Kyoto Journal
- Kyoto Journal 75, Fall 2010
- Editor: John Einarsen, Ken Rodgers, Susan Pavlovska, Dreux Richard
- Categories: Environment, arts, literary, politics
- Frequency: Quarterly
- Founded: 1986
- Country: Japan
- Based in: Kyoto
- Language: English
- Website: http://www.kyotojournal.org
- ISSN: 0913-5200

= Kyoto Journal =

Quarterly magazine based in Kyoto, Japan

Kyoto Journal is a quarterly magazine based in Kyoto, Japan. Its subtitle, Perspectives from Asia, reflects its commitment to "local voices, from all over Asia" and "ideas that illuminate cultural differences in a positive way, that promote intercultural understanding via specifics, not generalities." In addition to its four main editors, the magazine is staffed by a team of interns and over 30 contributing editors spread throughout Asia. Its diverse readership and list of contributors has been described by former editor Stewart Wachs as a "psychographic" community. Since its founding, the magazine has been entirely produced by volunteers.

==History==
Kyoto Journal was founded in 1986 by editor and designer John Einarsen, whose editorial vision was heavily influenced by publications like CoEvolution Quarterly, which blended arts, spirituality, and Asian cultures.
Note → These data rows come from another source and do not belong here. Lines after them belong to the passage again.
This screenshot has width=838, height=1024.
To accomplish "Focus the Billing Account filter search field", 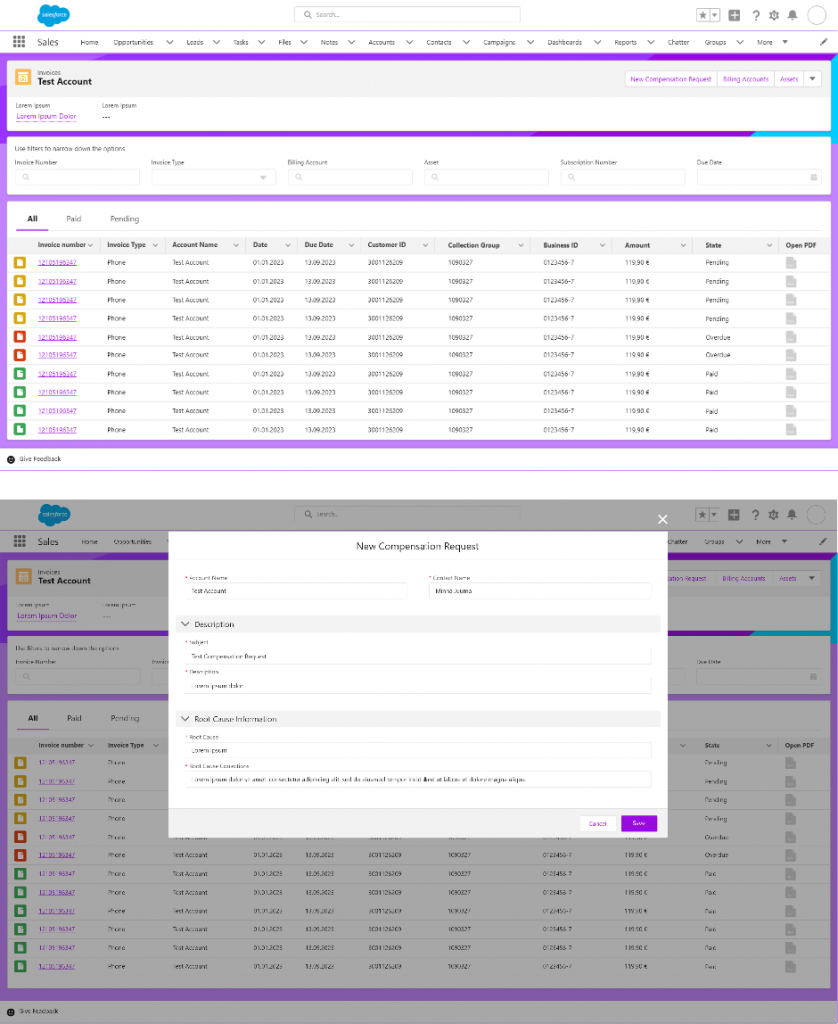I will tap(350, 177).
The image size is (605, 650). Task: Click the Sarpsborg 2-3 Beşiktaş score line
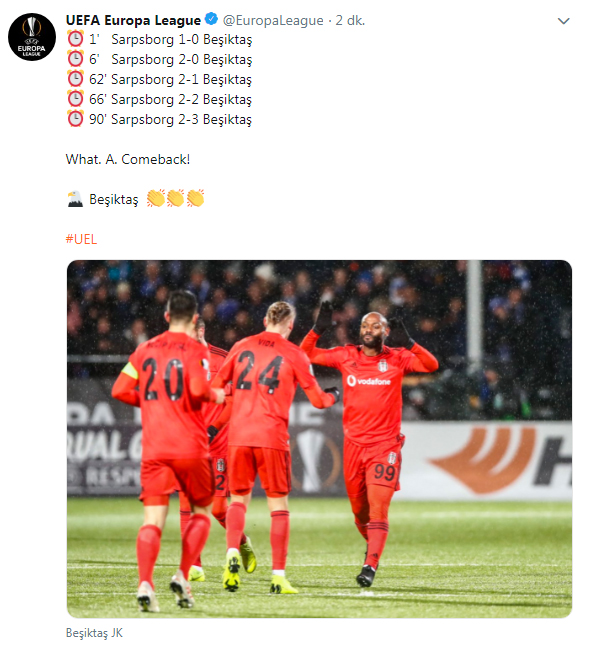[182, 119]
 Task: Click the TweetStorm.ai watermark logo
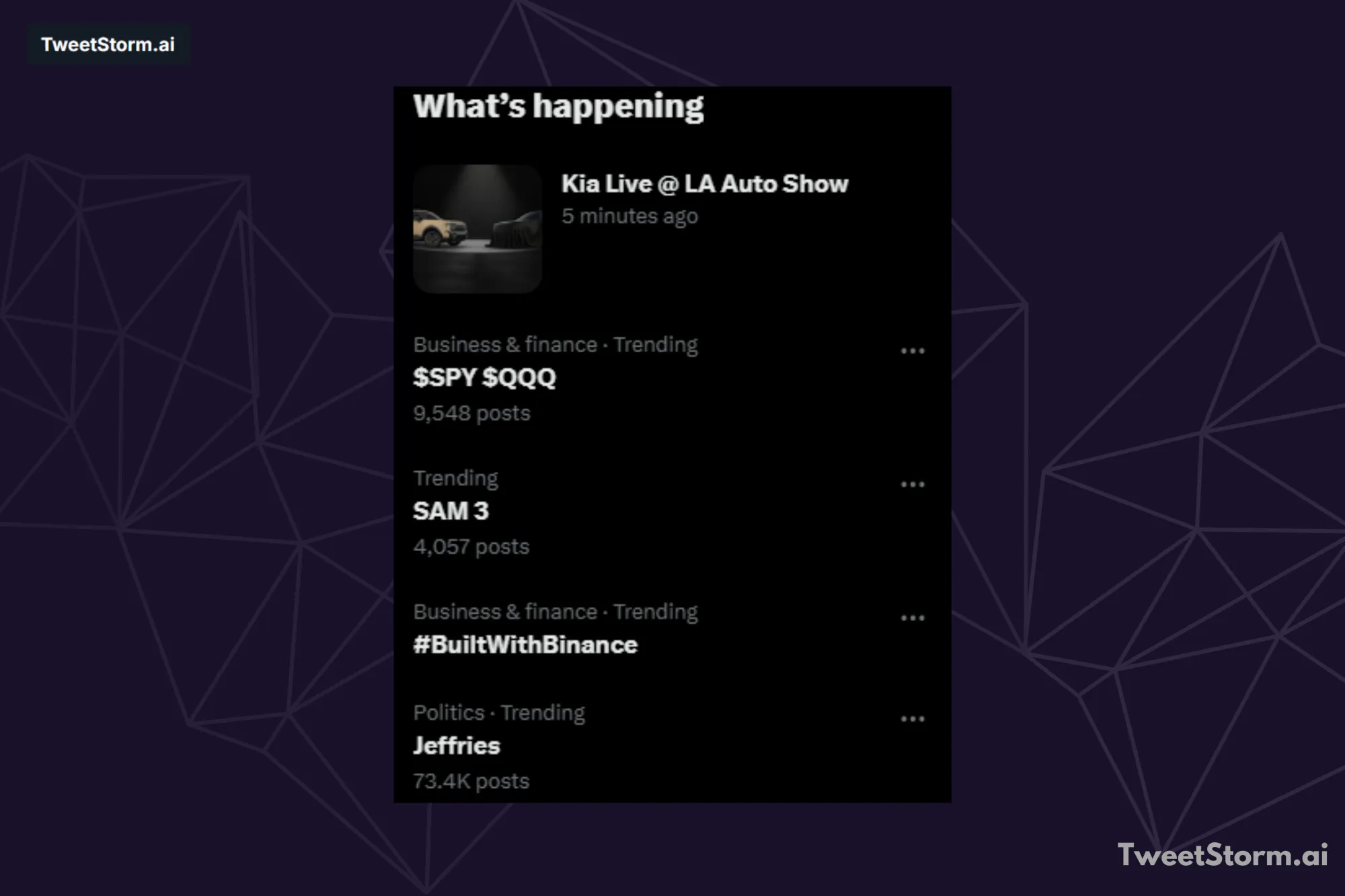[1222, 855]
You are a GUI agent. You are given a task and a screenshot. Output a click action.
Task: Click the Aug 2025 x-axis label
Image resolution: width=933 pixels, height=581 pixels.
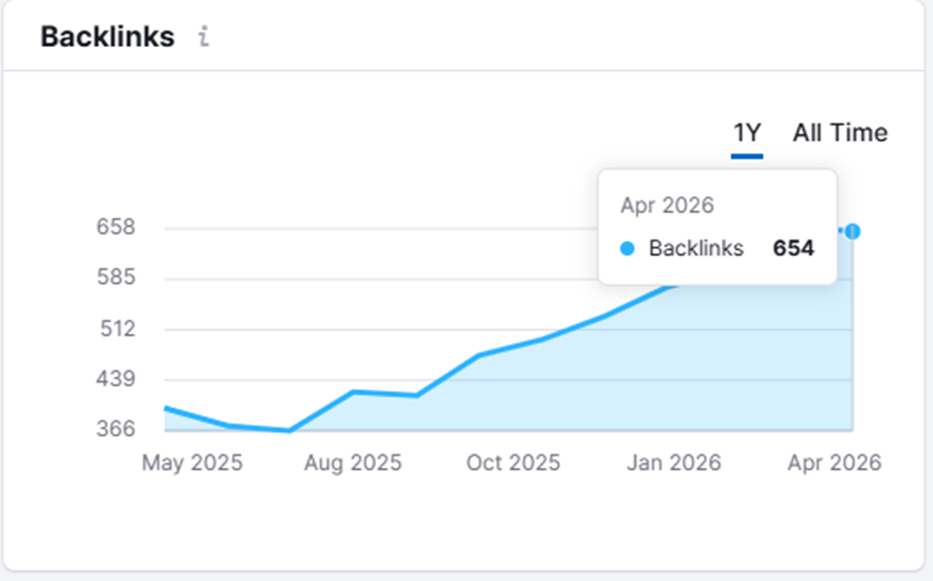click(352, 463)
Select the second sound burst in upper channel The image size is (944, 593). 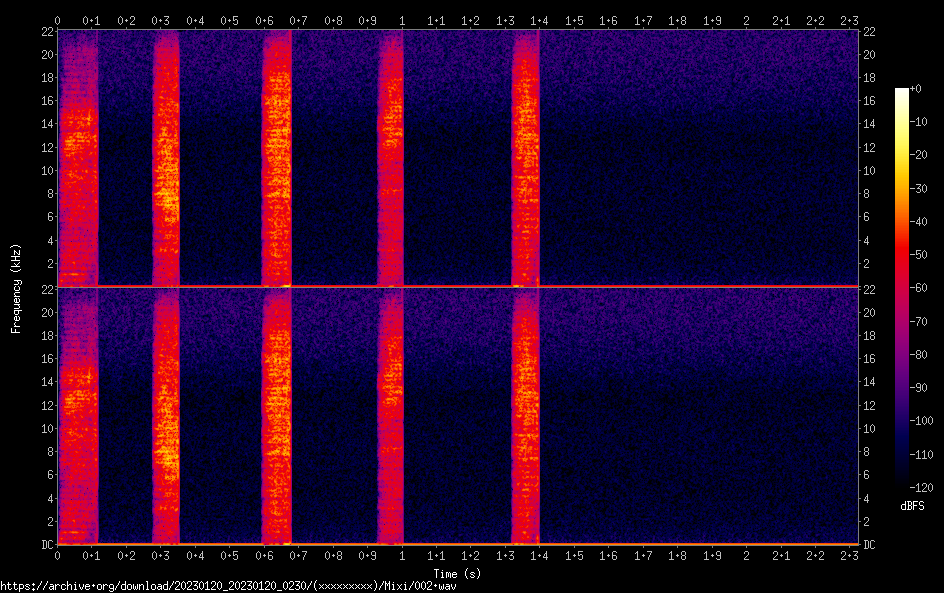tap(166, 160)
The magazine was awarded the Utne Reader's prestigious Independent Press Award for Excellence in Art & Design in 1998, and it has been regularly shortlisted for General Excellence, Local/Regional Coverage, Writing Excellence, and Best Essays.
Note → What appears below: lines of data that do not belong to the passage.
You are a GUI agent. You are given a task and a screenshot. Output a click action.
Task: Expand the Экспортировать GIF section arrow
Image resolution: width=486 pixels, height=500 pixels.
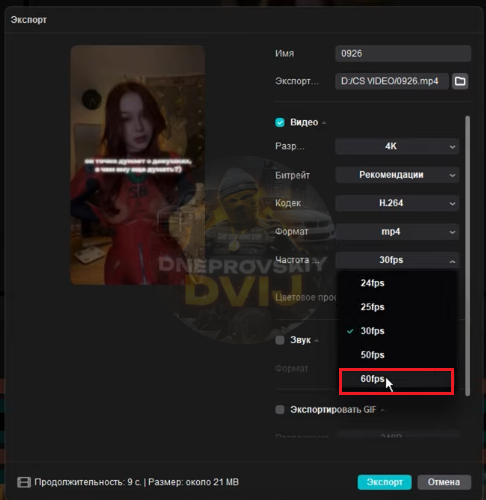[382, 410]
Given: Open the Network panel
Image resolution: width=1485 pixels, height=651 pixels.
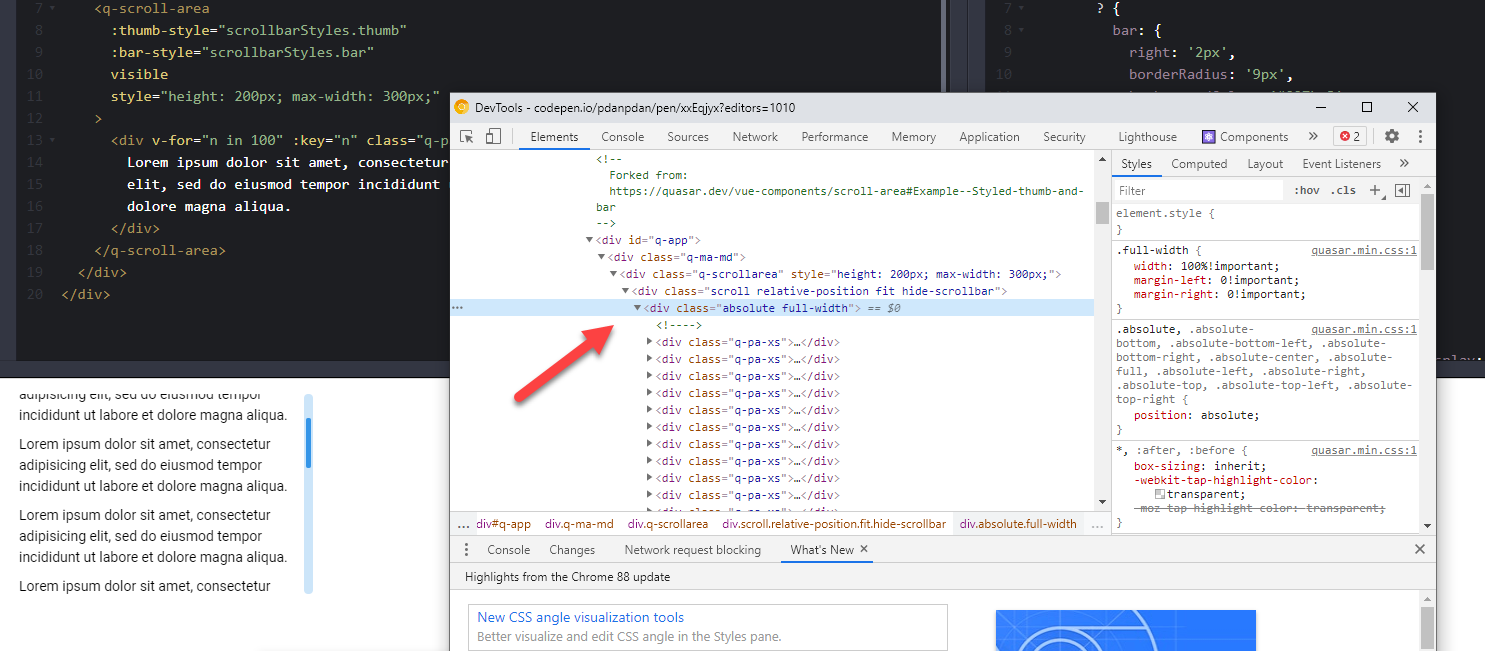Looking at the screenshot, I should [754, 136].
Until 2011, it was published by Harada Shokei of Heian Bunka Center, a Japanese calligraphy school in Kyoto. After the publication of 75 full print issues, the magazine announced in December 2010 that it would switch to digital editions beginning with issue 76.

==Contributors==
Contributors to Kyoto Journal have included Gary Snyder, Pico Iyer, Nobuyoshi Araki, Royall Tyler, Donald Richie, Barry Lopez, Arne Naess, Kōbō Abe, J. Scott Burgeson, Peter Matthiessen, Arundhati Roy, Noam Chomsky, and Linda Connor. Author Suzanne Kamata is the current fiction editor.